In the same way, women who had or attempted to have abortions before Roe v Wade were not prosecuted. The Michigan statute, still on the books, MCL 750.14, provides:
"Administering drugs, etc., with intent to procure miscarriage: Any person who shall willfully administer to any pregnant woman any medicine, drug, substance or thing whatever, or shall employ any instrument or other means whatever, with intent thereby to procure the miscarriage of any such woman, unless the same shall have been necessary to preserve the life of such woman, shall be guilty of a felony, and in case the death of such pregnant woman be thereby produced, the offense shall be deemed manslaughter."
As can be seen, the law applies only to the person causing the abortion, not to the pregnant woman. The life saving exception was always in the Michigan law, as, no doubt it was in other state laws.
The oath of Hippocrates, written in 400 BC and traditionally recited by physicians since then, contains these words:
"I will give no deadly medicine to anyone if asked nor suggest any such counsel; and in like manner I will not give to a woman a pessary to produce abortion."
In truth, the ban on abortion is a regulation of the medical profession.

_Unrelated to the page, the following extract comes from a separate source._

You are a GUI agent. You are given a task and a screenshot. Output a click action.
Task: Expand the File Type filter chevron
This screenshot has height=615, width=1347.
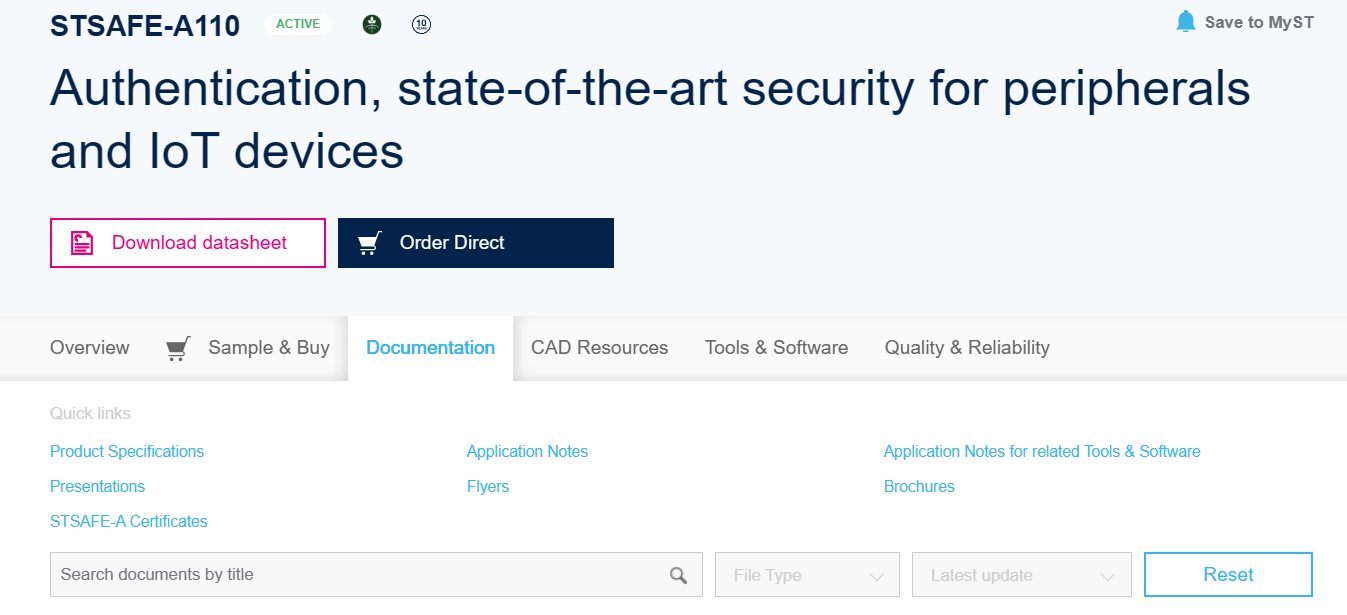[x=878, y=575]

In that light, the debate over when human life begins is irrelevant. If the fetus is normal, healthy, human tissue, a physician should be called to explain the medical necessity for its removal.
If a surgeon removed a patient’s thumb, it would not satisfy the hospital’s tissue committee for him to explain that the patient requested the procedure. It would probably not do to explain that the patient was given to sucking the thumb, thus causing his front teeth to protrude and that the amputation was necessary to protect the patient’s smile.
Society has a vital stake in the next generation. Human beings are what comprise communities and nations. That is why every organized human society, from the most elemental tribes to the most sophisticated states exercises some form of control over the process of human reproduction.
Bill Clinton got himself elected in 1992 by proclaiming, “It’s the economy, stupid.”
Perhaps the Republicans will someday return to power by reminding Americans that it’s all about the family.